Special Report: New environmental challenges to test European refiners’ flexibility, resources

June 15, 2009
European refiners have enjoyed a short period of extremely good profitability caused by a tightening of refining capacity in the Atlantic Basin.

European refiners have enjoyed a short period of extremely good profitability caused by a tightening of refining capacity in the Atlantic Basin. The current recession, however, with the consequent loss of demand, has taken pressure off capacity and margins have reduced but not collapsed.

European refiners face new challenges driven by environmental concerns of a different order of magnitude from earlier ones. These challenges will test the flexibility and resourcefulness of participants. They will make more important than ever before the necessity to work with regulators to ensure realistic solutions that meet reasonable environmental objectives with due consideration to consumer and industry needs.

This article defines Europe as those countries to the west of Belorussia, Moldova, and Ukraine. Most (27) are members of the European Union and many not currently members wish to join.
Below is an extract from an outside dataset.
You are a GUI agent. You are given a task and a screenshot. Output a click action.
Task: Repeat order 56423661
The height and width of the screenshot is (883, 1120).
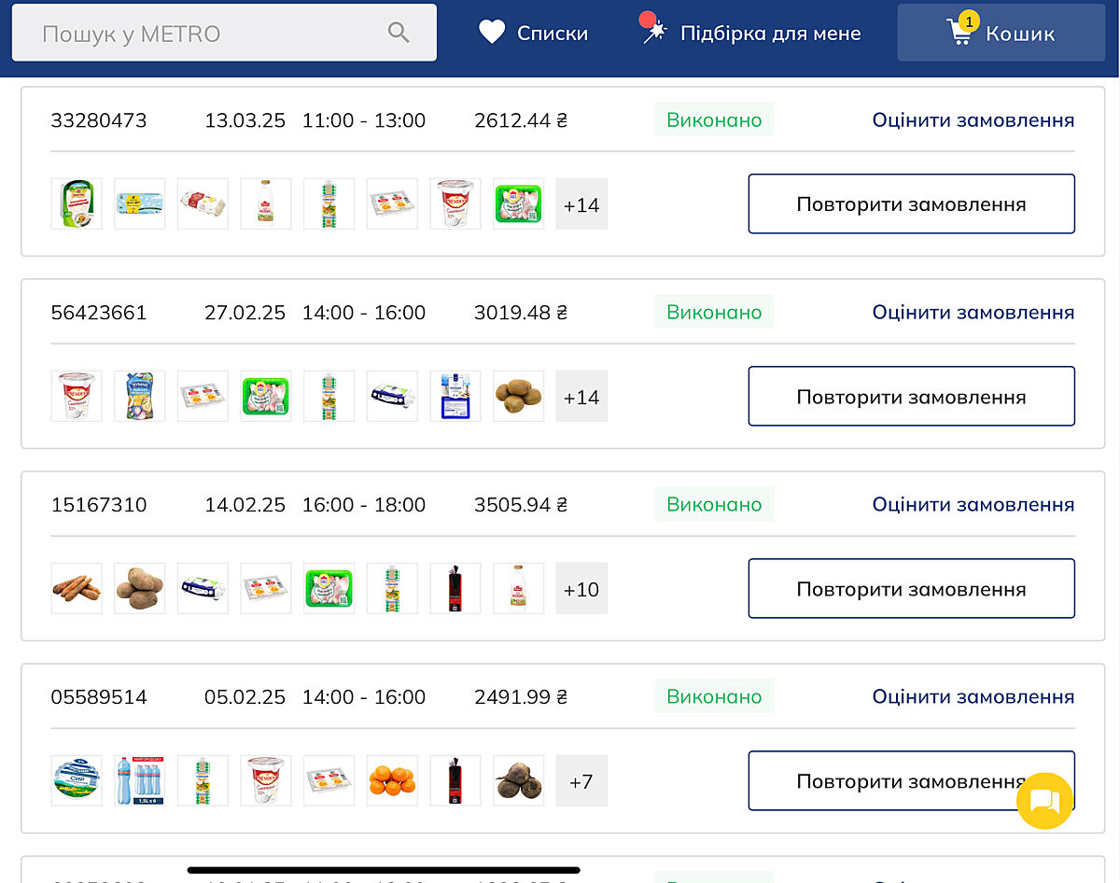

The region covers 38 countries, a number that has grown as some of the countries in the East have subdivided. The most recent addition to achieve full international recognition is Montenegro, which sits between Albania and Bosnia.

Repsol YPF SA’s 160,000-b/d Terragona refinery was one of several European refineries that in 2008 performed maintenance to units producing low-sulfur fuels to reduce carbon emissions. An EU directive on cleaner-burning diesel took effect in January 2009. Photograph from Repsol.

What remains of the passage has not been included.